With pictures left out, set down exactly the lines from the line containing "Open the NAVER bookmark" through the last line of the data.

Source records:
────
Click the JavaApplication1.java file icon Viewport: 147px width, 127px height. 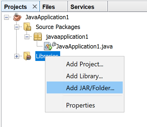[x=48, y=46]
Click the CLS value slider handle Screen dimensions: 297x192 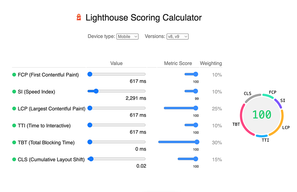point(91,159)
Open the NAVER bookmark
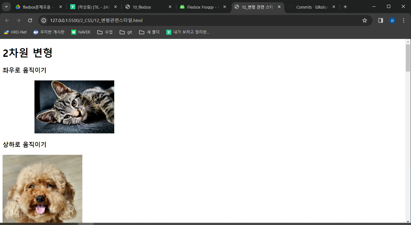The height and width of the screenshot is (225, 411). (x=80, y=32)
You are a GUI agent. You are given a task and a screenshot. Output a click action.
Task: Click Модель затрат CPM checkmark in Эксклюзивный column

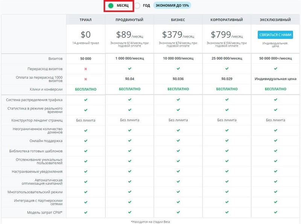click(275, 212)
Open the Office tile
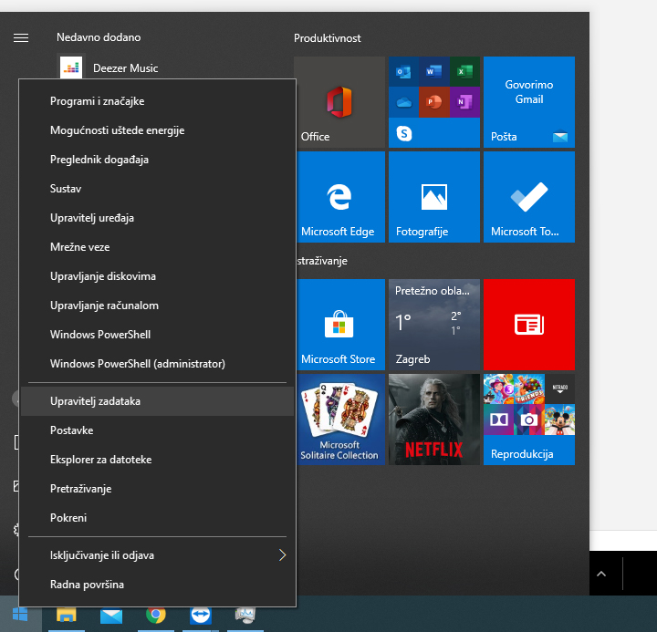 point(339,102)
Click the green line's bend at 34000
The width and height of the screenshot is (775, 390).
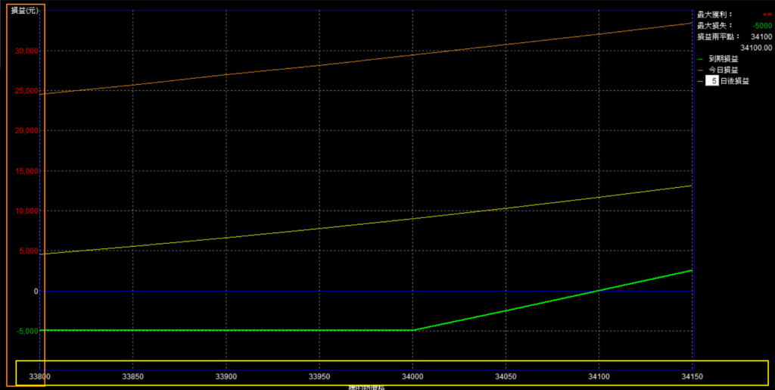(412, 330)
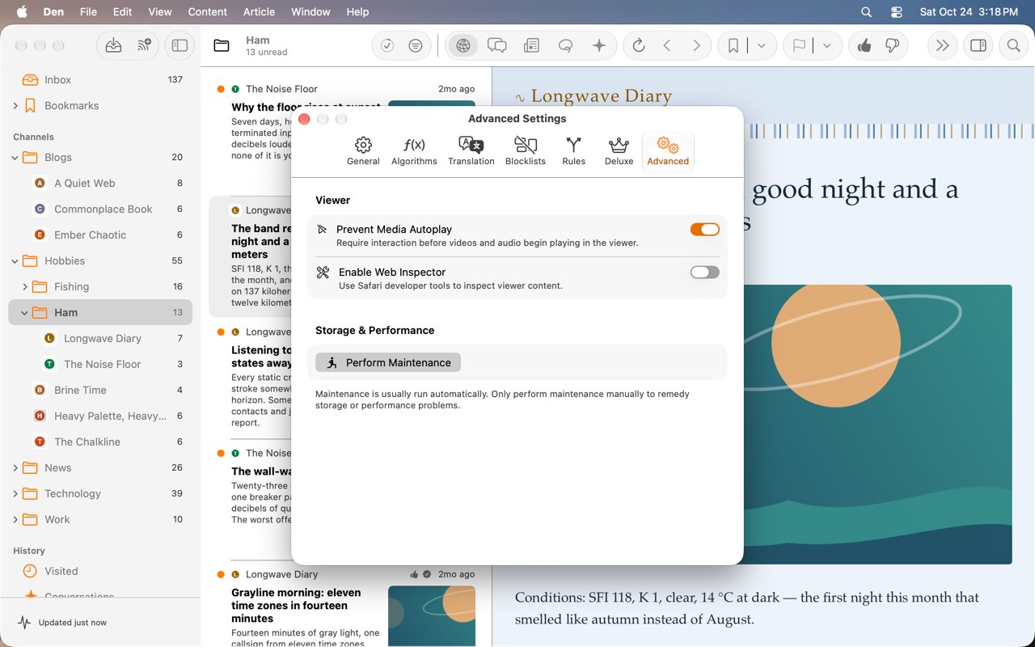Click the mark all read checkmark icon
The height and width of the screenshot is (647, 1035).
[x=387, y=46]
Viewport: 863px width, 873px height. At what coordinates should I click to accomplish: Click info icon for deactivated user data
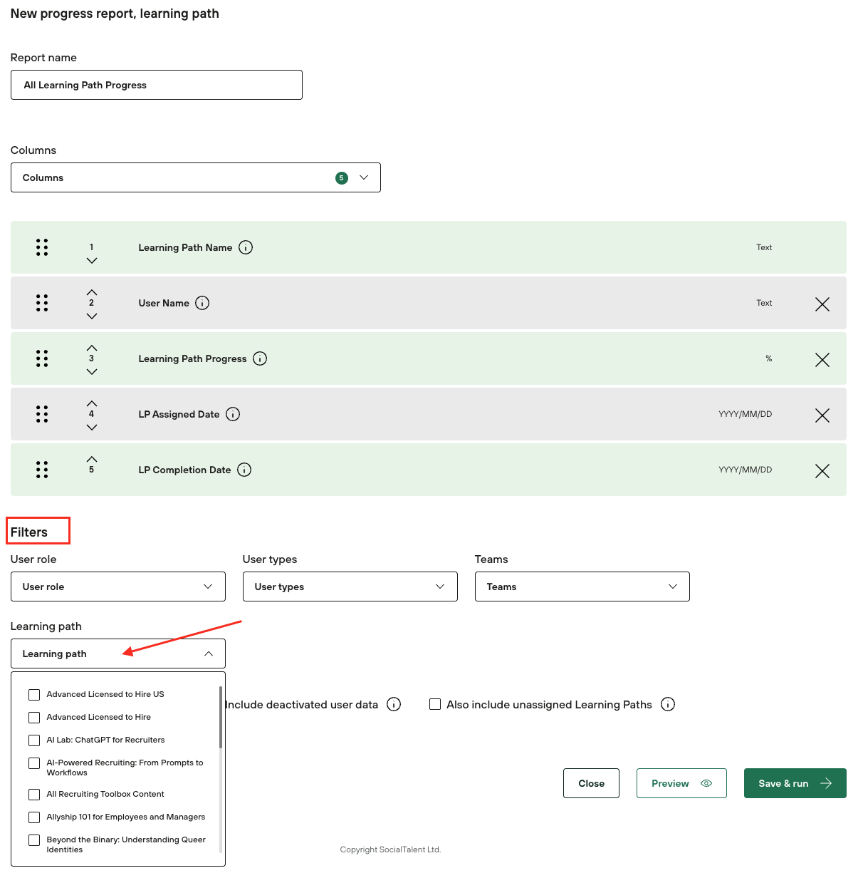click(x=394, y=704)
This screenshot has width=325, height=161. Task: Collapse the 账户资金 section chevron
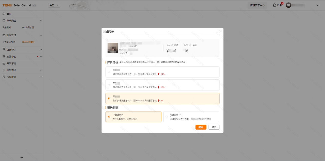click(41, 21)
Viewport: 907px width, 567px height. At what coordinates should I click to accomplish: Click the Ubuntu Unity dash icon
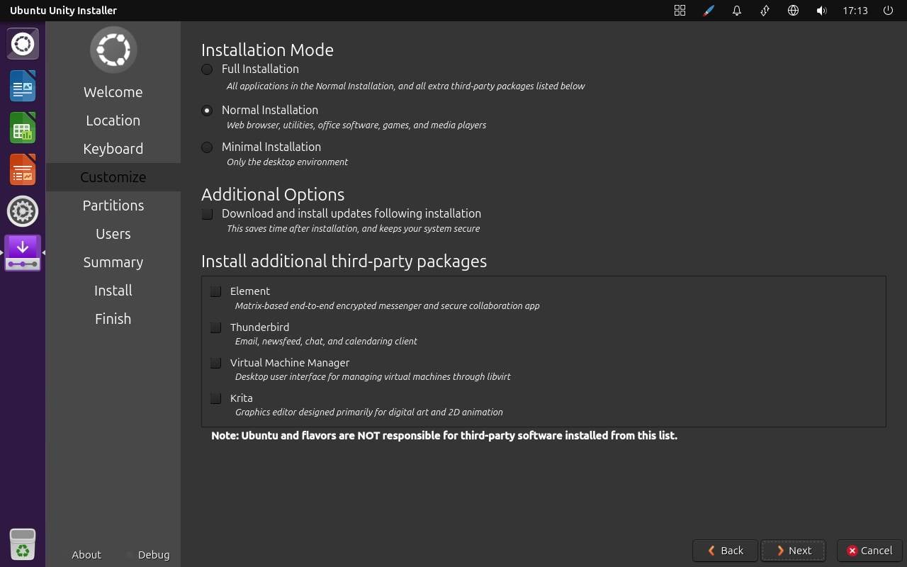(x=23, y=44)
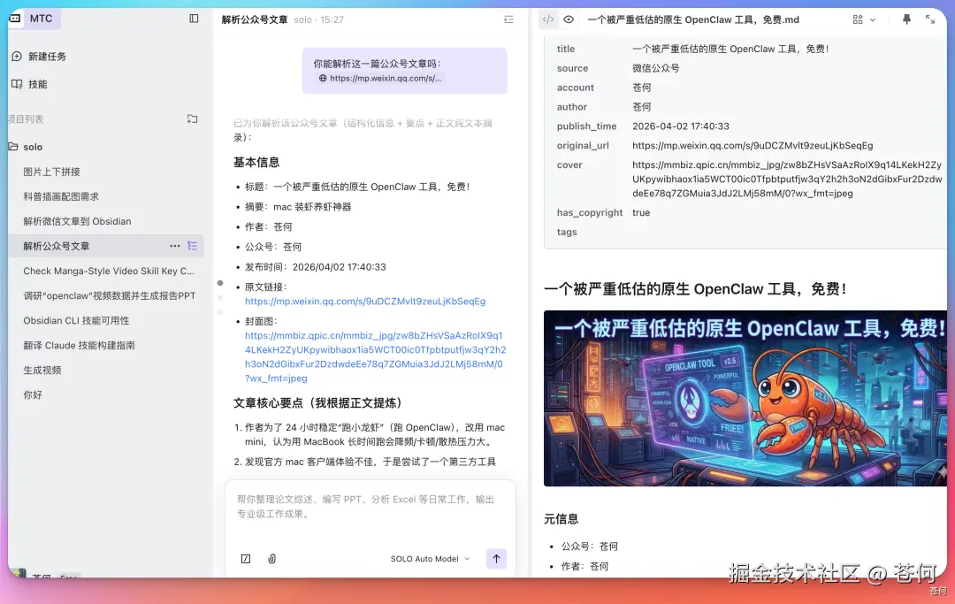Attach a file with the paperclip icon

272,558
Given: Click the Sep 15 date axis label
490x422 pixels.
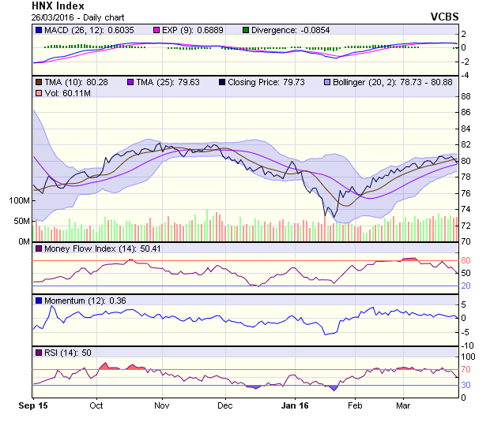Looking at the screenshot, I should coord(33,405).
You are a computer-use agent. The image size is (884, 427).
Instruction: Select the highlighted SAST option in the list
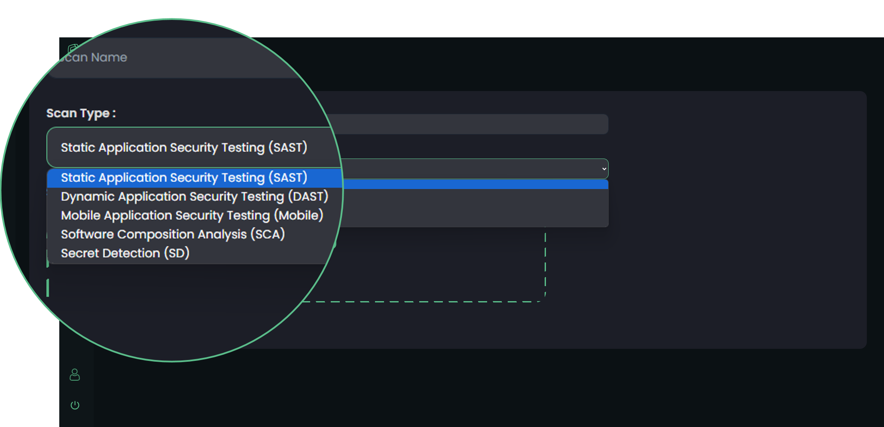pos(184,178)
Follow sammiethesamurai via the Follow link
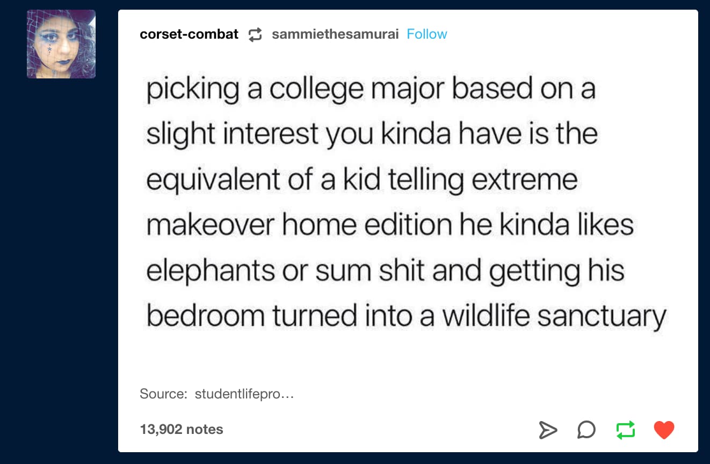 pos(427,34)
────
# Finished task
Open the NAVER bookmark
The height and width of the screenshot is (225, 411). (x=80, y=32)
You are a GUI agent. You are given a task and a screenshot. Output a click action.
Task: Click Модель затрат CPM checkmark in Эксклюзивный column

click(275, 212)
Open the Office tile
 point(339,102)
Click the green line's bend at 34000
The width and height of the screenshot is (775, 390).
(412, 330)
Click the mark all read checkmark icon
The height and width of the screenshot is (647, 1035).
[x=387, y=46]
Viewport: 863px width, 873px height. At what coordinates should I click to accomplish: Click info icon for deactivated user data
click(x=394, y=704)
This screenshot has width=325, height=161. Task: Collapse the 账户资金 section chevron
click(41, 21)
Viewport: 907px width, 567px height. At what coordinates should I click to accomplish: Click the Ubuntu Unity dash icon
(x=23, y=44)
Attach a file with the paperclip icon

272,558
Given: Click the Sep 15 date axis label
490x422 pixels.
Looking at the screenshot, I should coord(33,405).
You are a computer-use agent. The image size is (884, 427).
Instruction: Select the highlighted SAST option in the list
pos(184,178)
Follow sammiethesamurai via the Follow link
 pos(427,34)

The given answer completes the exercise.